Records to process Block Start
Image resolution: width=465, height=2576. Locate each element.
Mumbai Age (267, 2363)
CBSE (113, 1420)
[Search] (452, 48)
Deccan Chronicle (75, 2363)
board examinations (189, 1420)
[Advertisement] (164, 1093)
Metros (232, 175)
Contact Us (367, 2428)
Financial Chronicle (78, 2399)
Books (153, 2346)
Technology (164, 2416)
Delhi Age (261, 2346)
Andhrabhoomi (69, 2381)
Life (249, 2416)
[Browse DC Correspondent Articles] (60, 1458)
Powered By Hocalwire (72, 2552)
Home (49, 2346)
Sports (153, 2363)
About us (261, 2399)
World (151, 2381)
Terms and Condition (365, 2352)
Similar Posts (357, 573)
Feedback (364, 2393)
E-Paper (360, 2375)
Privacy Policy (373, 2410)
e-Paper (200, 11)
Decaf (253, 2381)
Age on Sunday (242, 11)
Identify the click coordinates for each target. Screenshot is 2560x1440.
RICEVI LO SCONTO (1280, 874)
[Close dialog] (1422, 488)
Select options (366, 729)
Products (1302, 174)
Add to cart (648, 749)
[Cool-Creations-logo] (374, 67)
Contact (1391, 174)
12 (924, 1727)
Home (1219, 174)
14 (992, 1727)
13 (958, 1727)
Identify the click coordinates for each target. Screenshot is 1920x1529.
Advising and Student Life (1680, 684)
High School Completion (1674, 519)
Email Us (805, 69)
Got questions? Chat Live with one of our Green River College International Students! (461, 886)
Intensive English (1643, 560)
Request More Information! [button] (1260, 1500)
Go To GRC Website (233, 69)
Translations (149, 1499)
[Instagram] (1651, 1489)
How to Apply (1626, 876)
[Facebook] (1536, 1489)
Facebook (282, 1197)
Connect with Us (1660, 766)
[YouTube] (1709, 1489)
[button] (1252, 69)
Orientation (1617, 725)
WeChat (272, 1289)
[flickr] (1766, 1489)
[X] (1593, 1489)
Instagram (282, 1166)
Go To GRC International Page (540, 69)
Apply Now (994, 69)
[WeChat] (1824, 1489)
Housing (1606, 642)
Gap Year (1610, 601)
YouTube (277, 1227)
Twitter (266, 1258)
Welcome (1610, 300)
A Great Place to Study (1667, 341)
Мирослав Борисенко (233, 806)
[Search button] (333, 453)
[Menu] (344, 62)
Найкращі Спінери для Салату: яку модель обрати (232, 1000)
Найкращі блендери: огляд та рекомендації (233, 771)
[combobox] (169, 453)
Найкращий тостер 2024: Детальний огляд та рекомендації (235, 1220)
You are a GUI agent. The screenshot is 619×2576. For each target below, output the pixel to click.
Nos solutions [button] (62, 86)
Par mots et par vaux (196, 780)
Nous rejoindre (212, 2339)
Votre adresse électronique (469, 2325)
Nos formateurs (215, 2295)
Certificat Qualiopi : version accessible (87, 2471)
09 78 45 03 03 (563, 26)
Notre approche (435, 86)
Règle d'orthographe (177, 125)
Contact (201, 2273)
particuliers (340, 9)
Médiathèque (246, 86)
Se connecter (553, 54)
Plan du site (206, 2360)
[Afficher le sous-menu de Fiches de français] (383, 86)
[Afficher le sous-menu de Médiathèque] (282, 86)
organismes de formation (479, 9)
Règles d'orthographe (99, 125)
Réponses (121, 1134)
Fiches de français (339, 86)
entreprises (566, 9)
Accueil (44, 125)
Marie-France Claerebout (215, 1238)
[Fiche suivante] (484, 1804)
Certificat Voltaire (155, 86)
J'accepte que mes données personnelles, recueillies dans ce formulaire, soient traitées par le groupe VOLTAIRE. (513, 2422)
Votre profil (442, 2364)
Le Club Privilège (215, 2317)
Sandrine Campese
Records to process Block End
## Work instructions
Using the records above, copy exactly the lines from the one containing "Gap Year (1610, 601)" through the last, inclusive, and nothing else.

## Finished task
Gap Year (1610, 601)
YouTube (277, 1227)
Twitter (266, 1258)
Welcome (1610, 300)
A Great Place to Study (1667, 341)
Мирослав Борисенко (233, 806)
[Search button] (333, 453)
[Menu] (344, 62)
Найкращі Спінери для Салату: яку модель обрати (232, 1000)
Найкращі блендери: огляд та рекомендації (233, 771)
[combobox] (169, 453)
Найкращий тостер 2024: Детальний огляд та рекомендації (235, 1220)
You are a GUI agent. The screenshot is 619×2576. For each target below, output the pixel to click.
Nos solutions [button] (62, 86)
Par mots et par vaux (196, 780)
Nous rejoindre (212, 2339)
Votre adresse électronique (469, 2325)
Nos formateurs (215, 2295)
Certificat Qualiopi : version accessible (87, 2471)
09 78 45 03 03 (563, 26)
Notre approche (435, 86)
Règle d'orthographe (177, 125)
Contact (201, 2273)
particuliers (340, 9)
Médiathèque (246, 86)
Se connecter (553, 54)
Plan du site (206, 2360)
[Afficher le sous-menu de Fiches de français] (383, 86)
[Afficher le sous-menu de Médiathèque] (282, 86)
organismes de formation (479, 9)
Règles d'orthographe (99, 125)
Réponses (121, 1134)
Fiches de français (339, 86)
entreprises (566, 9)
Accueil (44, 125)
Marie-France Claerebout (215, 1238)
[Fiche suivante] (484, 1804)
Certificat Voltaire (155, 86)
J'accepte que mes données personnelles, recueillies dans ce formulaire, soient traitées par le groupe VOLTAIRE. (513, 2422)
Votre profil (442, 2364)
Le Club Privilège (215, 2317)
Sandrine Campese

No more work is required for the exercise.